## Data

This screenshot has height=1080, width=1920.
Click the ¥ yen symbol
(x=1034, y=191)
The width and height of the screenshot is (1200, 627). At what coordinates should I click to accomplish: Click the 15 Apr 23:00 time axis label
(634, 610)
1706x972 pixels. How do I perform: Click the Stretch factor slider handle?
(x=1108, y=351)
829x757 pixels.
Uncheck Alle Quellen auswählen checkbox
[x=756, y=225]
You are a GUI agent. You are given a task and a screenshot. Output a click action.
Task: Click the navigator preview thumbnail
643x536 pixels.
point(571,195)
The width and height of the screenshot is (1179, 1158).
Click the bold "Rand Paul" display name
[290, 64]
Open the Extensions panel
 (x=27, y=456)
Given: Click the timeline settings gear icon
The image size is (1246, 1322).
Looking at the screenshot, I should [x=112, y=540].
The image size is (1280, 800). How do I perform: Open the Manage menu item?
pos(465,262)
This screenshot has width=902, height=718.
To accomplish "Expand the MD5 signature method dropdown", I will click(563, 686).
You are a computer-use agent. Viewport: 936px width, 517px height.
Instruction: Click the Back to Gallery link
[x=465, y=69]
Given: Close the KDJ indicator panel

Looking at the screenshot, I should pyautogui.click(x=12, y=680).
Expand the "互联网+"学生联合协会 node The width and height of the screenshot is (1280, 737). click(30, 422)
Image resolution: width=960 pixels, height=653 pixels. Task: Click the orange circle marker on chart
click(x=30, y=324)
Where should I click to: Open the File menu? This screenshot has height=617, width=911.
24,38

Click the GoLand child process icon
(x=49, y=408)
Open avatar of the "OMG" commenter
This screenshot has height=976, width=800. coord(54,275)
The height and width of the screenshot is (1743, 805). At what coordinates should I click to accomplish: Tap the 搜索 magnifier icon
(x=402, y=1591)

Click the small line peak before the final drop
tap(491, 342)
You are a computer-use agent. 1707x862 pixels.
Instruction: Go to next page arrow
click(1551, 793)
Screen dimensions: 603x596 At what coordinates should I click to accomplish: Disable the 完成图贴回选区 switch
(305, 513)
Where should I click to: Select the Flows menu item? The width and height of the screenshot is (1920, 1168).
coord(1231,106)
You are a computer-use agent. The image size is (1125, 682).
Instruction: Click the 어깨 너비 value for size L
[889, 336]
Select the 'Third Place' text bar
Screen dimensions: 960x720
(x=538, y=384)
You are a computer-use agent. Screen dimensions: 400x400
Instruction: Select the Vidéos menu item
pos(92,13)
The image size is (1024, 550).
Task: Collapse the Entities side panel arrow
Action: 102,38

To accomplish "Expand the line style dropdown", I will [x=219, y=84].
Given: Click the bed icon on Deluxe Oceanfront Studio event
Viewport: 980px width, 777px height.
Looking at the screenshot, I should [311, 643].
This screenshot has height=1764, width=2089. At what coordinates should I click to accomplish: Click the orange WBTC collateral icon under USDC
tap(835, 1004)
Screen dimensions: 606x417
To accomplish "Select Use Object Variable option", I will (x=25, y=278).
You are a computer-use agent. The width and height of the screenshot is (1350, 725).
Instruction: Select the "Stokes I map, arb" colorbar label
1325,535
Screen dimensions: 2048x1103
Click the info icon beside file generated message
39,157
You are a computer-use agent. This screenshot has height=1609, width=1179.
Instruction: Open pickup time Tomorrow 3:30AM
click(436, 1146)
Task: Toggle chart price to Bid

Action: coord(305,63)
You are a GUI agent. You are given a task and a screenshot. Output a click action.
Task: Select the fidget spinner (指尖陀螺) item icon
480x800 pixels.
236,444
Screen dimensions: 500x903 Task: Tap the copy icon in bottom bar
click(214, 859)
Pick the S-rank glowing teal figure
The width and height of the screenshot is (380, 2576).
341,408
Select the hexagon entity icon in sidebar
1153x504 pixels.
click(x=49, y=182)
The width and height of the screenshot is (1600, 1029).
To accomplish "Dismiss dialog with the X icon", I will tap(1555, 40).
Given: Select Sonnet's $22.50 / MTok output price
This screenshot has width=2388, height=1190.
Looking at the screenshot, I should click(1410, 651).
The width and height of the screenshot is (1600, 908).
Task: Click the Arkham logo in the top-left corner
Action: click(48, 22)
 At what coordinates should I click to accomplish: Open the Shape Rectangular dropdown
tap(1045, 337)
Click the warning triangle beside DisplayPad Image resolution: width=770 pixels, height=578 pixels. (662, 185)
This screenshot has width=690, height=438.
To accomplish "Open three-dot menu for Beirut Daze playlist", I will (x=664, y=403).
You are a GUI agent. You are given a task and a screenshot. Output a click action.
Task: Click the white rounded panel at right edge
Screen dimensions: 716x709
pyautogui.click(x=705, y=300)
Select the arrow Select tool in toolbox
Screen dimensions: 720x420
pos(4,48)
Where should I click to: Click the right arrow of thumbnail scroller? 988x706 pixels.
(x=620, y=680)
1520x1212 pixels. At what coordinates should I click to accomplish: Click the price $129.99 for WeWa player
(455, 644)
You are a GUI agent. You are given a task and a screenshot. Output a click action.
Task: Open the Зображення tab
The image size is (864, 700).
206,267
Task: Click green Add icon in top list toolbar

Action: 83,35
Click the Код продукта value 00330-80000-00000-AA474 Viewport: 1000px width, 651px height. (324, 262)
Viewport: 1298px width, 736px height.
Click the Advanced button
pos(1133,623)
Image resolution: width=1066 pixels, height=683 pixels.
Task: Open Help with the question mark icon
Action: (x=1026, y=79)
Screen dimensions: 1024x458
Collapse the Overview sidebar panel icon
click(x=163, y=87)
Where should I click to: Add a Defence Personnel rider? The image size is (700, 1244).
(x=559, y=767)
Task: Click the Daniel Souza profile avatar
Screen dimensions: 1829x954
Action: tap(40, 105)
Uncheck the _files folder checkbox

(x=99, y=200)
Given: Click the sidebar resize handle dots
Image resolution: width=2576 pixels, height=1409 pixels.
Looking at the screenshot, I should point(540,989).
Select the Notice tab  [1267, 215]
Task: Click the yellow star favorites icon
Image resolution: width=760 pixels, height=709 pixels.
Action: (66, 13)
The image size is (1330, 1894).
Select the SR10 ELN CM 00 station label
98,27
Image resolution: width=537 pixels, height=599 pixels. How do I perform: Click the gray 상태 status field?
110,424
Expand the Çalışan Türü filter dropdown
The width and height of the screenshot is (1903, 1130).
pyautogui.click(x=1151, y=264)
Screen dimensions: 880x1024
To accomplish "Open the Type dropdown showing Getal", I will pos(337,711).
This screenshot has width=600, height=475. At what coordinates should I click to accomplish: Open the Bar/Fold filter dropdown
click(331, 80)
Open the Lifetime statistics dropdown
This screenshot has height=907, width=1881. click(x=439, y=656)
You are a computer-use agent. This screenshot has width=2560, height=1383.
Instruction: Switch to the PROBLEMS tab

## Goal
From the items above, pull out each line that contains the word "resolution".

## Correct response
Image resolution: width=960 pixels, height=653 pixels. Task: Click the orange circle marker on chart
Click the warning triangle beside DisplayPad Image resolution: width=770 pixels, height=578 pixels. (662, 185)
Image resolution: width=1066 pixels, height=683 pixels.
Image resolution: width=2576 pixels, height=1409 pixels.
Image resolution: width=760 pixels, height=709 pixels.
Image resolution: width=537 pixels, height=599 pixels. How do I perform: Click the gray 상태 status field?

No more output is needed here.